Dat ze er turf uit wonnen weet iedereen. Maar van even grote waarde was het,
dat de boeren met grondstoffen uit de Peel mest konden winnen. Tot ongeveer
1900 kende men hier geen kunstmest. Stalmest was daarom uiterst kostbaar. De
boeren staken op de heide in de Peel plaggen (vlikken, flikken), heidezoden
dus, ofwel heide met aarde eraan. Deze plaggen werden in de potstallen onder de
koeien gestrooid en de koeien zorgden met hun uitwerpselen voor de verwerking
tot mest. Men hield de koeien terwille van die mestfabricage veel op stal, ook
in de zomermaanden, evenals de schapen in hun kooien. Deze mestfabricage was
tevens de reden waarom men potstallen had. De plaggen beperkten bovendien het
gebruik van het kostbaarder stro, want koren kon men door grondgebrek minder
verbouwen en door het ontbreken van kunstmest groeiden de halmen minder mals.

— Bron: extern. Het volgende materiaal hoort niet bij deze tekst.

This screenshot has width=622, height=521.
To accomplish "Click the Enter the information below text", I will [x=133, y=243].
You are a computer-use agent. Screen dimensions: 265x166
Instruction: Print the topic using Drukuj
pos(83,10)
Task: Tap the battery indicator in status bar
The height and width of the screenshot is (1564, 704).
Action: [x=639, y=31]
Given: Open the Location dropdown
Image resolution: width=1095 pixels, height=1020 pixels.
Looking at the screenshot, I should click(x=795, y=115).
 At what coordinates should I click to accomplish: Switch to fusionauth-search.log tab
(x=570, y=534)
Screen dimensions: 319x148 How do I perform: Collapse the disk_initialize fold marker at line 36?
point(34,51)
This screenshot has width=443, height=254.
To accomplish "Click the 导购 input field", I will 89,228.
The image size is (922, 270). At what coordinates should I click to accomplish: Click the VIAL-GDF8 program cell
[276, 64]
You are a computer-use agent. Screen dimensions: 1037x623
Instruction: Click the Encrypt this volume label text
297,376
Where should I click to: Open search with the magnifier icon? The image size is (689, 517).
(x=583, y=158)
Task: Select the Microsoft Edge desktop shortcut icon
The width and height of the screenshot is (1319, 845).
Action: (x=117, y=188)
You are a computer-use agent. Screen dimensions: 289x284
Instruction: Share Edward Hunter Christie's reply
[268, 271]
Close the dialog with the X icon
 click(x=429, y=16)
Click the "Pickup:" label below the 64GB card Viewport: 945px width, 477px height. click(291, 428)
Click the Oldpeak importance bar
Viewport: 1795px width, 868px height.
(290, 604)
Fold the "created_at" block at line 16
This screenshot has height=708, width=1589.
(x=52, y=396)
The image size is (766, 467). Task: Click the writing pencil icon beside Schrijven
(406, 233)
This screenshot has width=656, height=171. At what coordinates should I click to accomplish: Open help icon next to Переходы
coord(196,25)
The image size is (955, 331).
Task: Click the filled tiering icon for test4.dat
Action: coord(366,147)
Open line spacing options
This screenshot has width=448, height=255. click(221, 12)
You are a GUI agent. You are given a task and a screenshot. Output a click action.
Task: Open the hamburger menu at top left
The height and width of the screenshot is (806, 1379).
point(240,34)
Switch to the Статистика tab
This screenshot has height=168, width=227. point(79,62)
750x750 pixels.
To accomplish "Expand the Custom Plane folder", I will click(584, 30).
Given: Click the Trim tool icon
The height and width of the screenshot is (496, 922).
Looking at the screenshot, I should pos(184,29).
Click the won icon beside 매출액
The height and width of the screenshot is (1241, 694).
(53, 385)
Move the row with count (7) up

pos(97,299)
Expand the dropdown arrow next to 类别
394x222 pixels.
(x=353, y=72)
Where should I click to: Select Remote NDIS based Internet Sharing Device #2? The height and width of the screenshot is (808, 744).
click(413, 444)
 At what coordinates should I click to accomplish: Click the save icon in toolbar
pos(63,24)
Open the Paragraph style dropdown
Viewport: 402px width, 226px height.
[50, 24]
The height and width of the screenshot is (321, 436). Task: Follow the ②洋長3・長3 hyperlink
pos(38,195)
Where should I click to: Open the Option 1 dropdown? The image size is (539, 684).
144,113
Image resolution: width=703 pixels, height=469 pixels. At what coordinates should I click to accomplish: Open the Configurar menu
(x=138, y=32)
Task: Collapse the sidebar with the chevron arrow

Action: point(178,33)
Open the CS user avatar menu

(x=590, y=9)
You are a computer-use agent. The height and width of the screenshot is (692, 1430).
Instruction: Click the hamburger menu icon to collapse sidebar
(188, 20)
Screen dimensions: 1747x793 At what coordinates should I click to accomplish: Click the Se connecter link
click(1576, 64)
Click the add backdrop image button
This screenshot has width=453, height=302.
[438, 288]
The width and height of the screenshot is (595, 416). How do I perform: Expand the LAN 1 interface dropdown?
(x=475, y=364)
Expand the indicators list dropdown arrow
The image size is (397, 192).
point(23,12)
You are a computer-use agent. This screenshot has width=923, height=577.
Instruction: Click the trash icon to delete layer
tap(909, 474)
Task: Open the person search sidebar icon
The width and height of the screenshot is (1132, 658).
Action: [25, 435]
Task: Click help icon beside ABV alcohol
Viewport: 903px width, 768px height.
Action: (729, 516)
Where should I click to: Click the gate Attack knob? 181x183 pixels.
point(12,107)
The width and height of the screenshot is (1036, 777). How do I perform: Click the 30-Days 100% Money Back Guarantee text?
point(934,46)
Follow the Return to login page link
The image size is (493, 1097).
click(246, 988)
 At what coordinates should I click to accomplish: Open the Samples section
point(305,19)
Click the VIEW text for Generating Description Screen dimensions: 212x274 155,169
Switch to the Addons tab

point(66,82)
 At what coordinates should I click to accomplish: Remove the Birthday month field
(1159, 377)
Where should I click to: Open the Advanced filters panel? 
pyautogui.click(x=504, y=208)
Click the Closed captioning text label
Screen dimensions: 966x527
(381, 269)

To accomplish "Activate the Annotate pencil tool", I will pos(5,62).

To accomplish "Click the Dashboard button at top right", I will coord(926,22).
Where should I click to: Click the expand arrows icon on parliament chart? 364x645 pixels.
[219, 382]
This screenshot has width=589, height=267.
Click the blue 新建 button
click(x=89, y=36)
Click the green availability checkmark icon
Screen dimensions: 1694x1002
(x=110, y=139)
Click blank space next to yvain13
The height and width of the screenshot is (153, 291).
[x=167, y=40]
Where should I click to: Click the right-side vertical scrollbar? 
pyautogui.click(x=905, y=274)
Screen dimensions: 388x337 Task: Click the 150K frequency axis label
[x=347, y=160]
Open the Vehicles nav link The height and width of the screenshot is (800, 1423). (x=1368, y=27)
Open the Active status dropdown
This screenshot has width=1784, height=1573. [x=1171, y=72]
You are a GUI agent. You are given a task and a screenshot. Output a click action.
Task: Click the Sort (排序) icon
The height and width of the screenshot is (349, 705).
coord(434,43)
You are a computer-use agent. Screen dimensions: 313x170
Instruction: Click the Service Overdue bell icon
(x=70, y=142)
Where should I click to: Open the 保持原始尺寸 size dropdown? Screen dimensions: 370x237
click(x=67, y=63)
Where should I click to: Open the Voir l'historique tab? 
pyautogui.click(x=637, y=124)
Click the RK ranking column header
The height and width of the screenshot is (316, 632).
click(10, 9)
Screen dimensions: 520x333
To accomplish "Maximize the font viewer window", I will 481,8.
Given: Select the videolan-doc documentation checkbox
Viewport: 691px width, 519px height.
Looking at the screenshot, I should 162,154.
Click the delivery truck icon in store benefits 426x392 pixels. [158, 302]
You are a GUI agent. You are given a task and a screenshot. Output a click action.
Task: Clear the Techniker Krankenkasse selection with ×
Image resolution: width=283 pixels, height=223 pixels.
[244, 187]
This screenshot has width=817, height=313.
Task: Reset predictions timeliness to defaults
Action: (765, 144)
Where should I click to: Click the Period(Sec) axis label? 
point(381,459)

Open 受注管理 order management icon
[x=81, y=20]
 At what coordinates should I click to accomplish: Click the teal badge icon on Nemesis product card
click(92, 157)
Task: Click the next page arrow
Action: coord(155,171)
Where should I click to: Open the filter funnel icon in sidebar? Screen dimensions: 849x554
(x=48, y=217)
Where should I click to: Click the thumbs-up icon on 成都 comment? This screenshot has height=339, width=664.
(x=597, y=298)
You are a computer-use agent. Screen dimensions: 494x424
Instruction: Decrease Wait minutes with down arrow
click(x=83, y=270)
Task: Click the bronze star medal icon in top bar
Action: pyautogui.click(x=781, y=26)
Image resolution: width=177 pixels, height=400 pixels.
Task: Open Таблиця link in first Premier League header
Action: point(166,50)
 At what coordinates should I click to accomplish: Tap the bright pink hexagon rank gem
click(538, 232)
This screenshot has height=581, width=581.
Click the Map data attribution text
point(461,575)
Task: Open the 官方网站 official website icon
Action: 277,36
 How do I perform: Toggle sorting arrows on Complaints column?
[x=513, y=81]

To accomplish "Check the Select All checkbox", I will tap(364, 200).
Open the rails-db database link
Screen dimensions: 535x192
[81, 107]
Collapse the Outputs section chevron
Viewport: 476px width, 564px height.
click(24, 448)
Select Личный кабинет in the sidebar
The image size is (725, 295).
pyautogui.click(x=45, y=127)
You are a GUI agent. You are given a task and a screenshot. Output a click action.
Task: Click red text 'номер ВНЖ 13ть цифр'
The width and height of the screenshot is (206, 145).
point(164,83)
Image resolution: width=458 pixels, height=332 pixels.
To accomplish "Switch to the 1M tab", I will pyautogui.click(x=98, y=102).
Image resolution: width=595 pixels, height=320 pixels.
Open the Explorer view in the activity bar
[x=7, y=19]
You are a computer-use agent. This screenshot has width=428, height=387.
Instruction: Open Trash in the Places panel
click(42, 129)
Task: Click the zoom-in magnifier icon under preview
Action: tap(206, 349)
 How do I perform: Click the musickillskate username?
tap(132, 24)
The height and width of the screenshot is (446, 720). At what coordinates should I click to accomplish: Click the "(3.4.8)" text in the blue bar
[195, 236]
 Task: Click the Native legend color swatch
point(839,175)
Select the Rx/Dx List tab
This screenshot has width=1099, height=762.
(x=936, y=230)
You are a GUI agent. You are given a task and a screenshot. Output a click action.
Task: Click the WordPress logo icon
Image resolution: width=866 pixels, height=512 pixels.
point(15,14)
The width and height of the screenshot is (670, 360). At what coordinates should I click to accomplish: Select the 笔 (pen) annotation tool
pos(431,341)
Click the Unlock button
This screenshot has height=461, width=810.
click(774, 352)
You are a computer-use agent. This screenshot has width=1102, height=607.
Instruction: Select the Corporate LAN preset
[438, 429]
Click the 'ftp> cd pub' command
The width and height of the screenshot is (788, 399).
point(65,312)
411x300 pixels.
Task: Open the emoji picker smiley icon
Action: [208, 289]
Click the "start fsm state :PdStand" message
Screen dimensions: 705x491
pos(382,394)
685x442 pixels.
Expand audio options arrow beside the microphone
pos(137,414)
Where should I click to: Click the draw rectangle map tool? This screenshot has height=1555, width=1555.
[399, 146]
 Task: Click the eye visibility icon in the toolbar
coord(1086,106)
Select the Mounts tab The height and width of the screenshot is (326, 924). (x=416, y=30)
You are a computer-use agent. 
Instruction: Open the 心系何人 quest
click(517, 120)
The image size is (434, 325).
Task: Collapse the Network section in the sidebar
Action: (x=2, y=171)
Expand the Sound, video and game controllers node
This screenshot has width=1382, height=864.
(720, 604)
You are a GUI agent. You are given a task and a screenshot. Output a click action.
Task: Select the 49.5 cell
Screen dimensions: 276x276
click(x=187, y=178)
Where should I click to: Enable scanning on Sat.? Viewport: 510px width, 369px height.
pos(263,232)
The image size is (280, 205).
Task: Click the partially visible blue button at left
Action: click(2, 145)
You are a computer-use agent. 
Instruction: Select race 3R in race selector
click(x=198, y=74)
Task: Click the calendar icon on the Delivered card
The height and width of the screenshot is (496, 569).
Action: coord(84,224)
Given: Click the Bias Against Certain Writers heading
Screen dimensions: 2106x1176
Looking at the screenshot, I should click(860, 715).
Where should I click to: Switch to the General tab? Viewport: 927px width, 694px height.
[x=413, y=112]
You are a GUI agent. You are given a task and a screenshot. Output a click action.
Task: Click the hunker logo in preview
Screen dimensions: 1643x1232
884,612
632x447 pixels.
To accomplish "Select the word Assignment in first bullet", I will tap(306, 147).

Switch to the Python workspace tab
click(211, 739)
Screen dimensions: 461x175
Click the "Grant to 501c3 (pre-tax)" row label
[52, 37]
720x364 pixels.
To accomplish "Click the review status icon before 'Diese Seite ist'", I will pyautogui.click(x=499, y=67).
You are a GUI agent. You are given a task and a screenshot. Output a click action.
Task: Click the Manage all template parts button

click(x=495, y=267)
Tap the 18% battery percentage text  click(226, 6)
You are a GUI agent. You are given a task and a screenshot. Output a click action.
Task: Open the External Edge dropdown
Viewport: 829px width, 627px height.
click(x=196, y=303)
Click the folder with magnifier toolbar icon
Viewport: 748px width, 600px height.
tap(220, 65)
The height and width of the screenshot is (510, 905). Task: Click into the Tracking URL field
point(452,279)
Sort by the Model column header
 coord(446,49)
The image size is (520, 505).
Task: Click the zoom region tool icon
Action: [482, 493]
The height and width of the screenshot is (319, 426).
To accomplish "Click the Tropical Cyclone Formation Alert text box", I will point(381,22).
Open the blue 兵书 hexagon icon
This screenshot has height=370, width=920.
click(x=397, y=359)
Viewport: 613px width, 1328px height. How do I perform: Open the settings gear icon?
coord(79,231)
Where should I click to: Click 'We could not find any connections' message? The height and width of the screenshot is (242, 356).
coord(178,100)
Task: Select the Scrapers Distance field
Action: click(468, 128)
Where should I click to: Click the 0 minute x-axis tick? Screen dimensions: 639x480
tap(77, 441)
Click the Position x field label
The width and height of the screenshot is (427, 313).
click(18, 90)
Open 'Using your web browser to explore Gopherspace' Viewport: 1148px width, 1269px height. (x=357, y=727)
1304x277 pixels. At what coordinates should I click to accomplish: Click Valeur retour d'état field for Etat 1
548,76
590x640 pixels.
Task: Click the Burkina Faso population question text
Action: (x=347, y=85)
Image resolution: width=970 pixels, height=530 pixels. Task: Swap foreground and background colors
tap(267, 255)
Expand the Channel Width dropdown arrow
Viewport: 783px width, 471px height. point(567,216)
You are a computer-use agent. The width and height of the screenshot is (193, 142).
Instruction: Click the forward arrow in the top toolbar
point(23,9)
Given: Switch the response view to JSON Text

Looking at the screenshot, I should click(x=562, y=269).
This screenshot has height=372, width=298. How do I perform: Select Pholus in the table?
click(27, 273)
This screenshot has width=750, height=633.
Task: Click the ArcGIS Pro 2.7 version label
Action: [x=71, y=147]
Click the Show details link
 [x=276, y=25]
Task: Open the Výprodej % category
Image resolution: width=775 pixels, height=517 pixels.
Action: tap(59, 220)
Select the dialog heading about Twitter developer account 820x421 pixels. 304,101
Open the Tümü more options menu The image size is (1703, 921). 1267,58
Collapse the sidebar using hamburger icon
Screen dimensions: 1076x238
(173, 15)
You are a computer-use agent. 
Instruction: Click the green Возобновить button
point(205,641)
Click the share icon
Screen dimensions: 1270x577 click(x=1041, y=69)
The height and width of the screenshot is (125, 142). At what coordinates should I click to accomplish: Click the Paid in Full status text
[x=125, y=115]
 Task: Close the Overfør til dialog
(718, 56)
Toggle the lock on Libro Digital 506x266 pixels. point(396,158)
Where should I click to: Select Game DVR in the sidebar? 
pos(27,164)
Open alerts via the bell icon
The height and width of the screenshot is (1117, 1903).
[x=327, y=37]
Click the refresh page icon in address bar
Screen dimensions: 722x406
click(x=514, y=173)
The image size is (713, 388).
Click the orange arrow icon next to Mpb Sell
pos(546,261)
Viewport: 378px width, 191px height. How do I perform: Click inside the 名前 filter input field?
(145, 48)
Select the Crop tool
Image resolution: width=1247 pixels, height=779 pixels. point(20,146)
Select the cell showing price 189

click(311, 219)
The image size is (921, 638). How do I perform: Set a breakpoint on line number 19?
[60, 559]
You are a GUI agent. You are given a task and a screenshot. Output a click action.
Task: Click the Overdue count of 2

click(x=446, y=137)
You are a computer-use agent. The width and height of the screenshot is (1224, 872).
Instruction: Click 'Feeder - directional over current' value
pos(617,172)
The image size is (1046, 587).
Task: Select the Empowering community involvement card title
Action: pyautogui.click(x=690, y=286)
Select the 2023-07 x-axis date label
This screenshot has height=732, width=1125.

Tot ongeveer 1900 hebben de boeren boekweit (boegend) gezaaid in de Peel. Héél
vroeger stookte men de hei eenvoudig af en vervolgens zaaide men het boekweit
zaad in de as. Daarna werd er geëgd. Later werd dit anders. Toen bewerkte men
de hei vooraf met de spitse hak, een werktuig, waarmee tevens de grond werd
losgewoeld. Het zo verkregen mengsel liet men enkele weken drogen. Vervolgens ging
men er met de vuurkorf of een pan met gaten overheen, om zodoende het vuur goed
onder controle te kunnen houden. Het losgemaakte moer vormde met de as een goed
zaaibed, dat ten overvloede met een riek of hak nog wat werd geëgaliseerd. Men
kon dan later gemakkelijker zaaien en maaien. Ook maakte men greppels voor de
waterafvoer. Op de hei in de Peel mochten de boeren gedurende daarvoor
aangewezen perioden hun koeien en schapen laten grazen. Ze was dus een deel van
hun weidegrond. Grote boeren hadden een grote eigen kudde schapen en een
schaapskooi, maar kleinere boeren lieten hun schapen hoeden door een
gezamenlijk gehuurde kracht of een van hun kinderen. De schapen leverden wol,
melk, vlees en niet te vergeten mest. Deze werd in de schaapskooien gewonnen.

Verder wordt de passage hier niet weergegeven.